Tuesday, October 29, 2013

Why I Ditched Times Square and Now Celebrate New Years Overseas

T-2 months to New Years......time to plan a trip!

My sophomore year of college, I spent New Year's Eve with a college buddy and a high school best friend - both named Brian.  We went to Times Square. 

It seemed like a good idea at the time.  We planned to get into the City by about 6 pm, grab some food, then walk from Grand Central over to Times Square.  We kept on getting shuffled uptown, though, because streets were closed off and security wasn't letting us through, finally crossing to 7th Ave in the mid-50s.  And there we stood for the next five and a half hours.

Oh, we moved.  The police would occasionally open the metal barriers and the crowd would rush forward.  I had to grab Brian and Brian's coats, so as not to lose them in the stampede.  We could smell the pizza joints that were earning cash hand over fist from the groups who had called in a pepperoni pie order for delivery to the sidewalk.  For us, there were too many people in the way who'd sneaked in plastic flasks to guzzle their potent potables.  We were jealous, until they started complaining about the lack of toilet facilities around ten. By midnight, we were bored, shivering, still eight blocks away, unable to hear the concerts and barely able to see the ball drop.  It was anticlimactic, and we still had a train ride home.

For a while after that, I'd celebrate with small groups at home (pro: cheap champagne), or meet up with friends at a bar (con: inability to hear the television countdown).  For all the hype, I thought it would be more fun.

And then we went to Aruba.
Aruban New Year, complete with fireworks, party hats, and a sarcastic musician who allowed us to buy his least favorite tunes.  The elderly gentleman from Guadalajara on the left is Tiffany's new best friend.  The piano man is on the right.

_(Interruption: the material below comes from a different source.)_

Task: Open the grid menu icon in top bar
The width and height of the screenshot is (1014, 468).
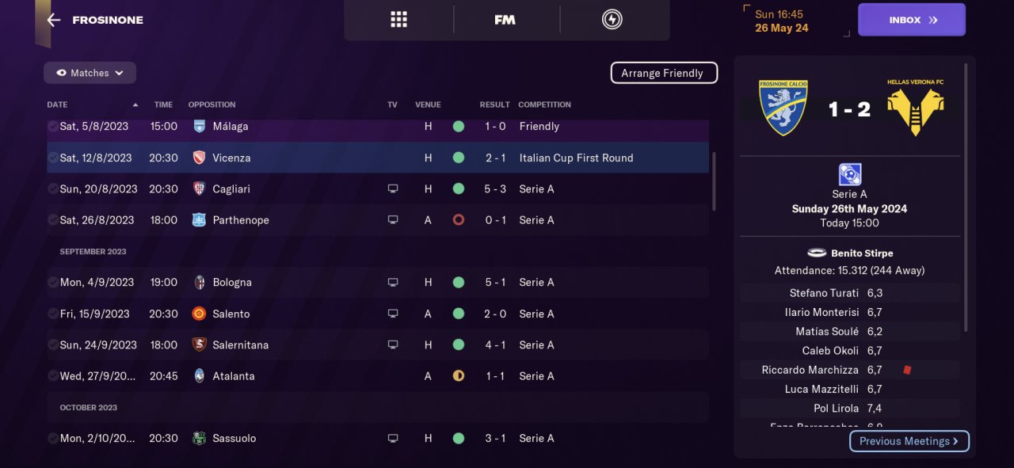Action: pyautogui.click(x=398, y=20)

Suddenly, I was liberated.  Without a boyfriend in tow, there was no expectation to have someone to kiss.  Dick Clark's Rocking New Year's Eve wasn't on television, so I could look away from the television, down my drink, flirt with some Vancouverites, and dance with abandon at the tiny piano bar we'd adopted as our own. 

Admittedly not my finest moment.  (Thanks, Emily Mooren.)

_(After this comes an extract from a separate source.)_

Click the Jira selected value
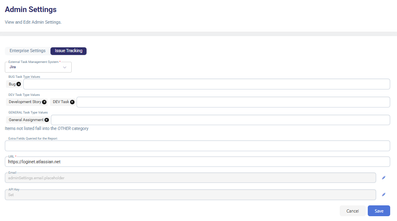This screenshot has height=221, width=397. coord(13,67)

For New Year's last year, I hopped a flight to Europe.  I was in love with Munich from the moment I arrived at the Hauptbahnhof (central train station) in the early dawn.  Tipped off about Silvester by Markus, an industrial designer and volunteer firefighter that I'd met when his fire department invaded my Irish pub the previous night, and fortified by glühwein, I thought I was ready for the celebration.  I was not. 

Shortly after dawn at the glühwein (mulled wine) bar next to the public ice skating rink, Karlsplatz, München.  It was about here that I realized Markus had not been talking about his buddy Sylvester's week of partying, but rather the Feast of St. Sylvester - a 4th century pope.  Our patois of German and English was perhaps not as effective as we thought.
At midnight, with a ragtag crew of international hostel kids in tow, I arrived in the center of the city.  I couldn't hear voices - every twenty feet, another group was setting off fireworks in the middle of the street - so I just twirled.  My neighbors uncorked a champagne, dousing my hair with the spray, then included me as they passed around the bottle.  Above me, the long yellow-white fuses that I call weeping willows were tracing arcs across the sky, punctuated by bright white corkscrews and red and green globes.  A quick pop behind me and confetti suddenly started settling on my head.  I grinned. 

Christoph (South Africa), Matt (Australia), and Yulia (Russia) hop onto the bar just before midnight.  Everyone else leans over the bar and out of the frame to get the bartenders' attention.
The apparently unregulated mix of explosive devices, alcohol, and children gave me an overwhelming satisfaction.  It was not "America safe," nor the structured entertainment of Times Square, but it was a pure and authentic celebration.  It engaged my mind and my spirit.  It made me feel alive.

I chase that feeling, so this year I'm looking at going abroad again.  My best friend votes for Banff or Jasper, Alberta.  It should be pretty close to a new moon at the turn of the year, so we can hope for the Northern Lights to appear as we ice skate on a torch-lit lake.

Where would you go?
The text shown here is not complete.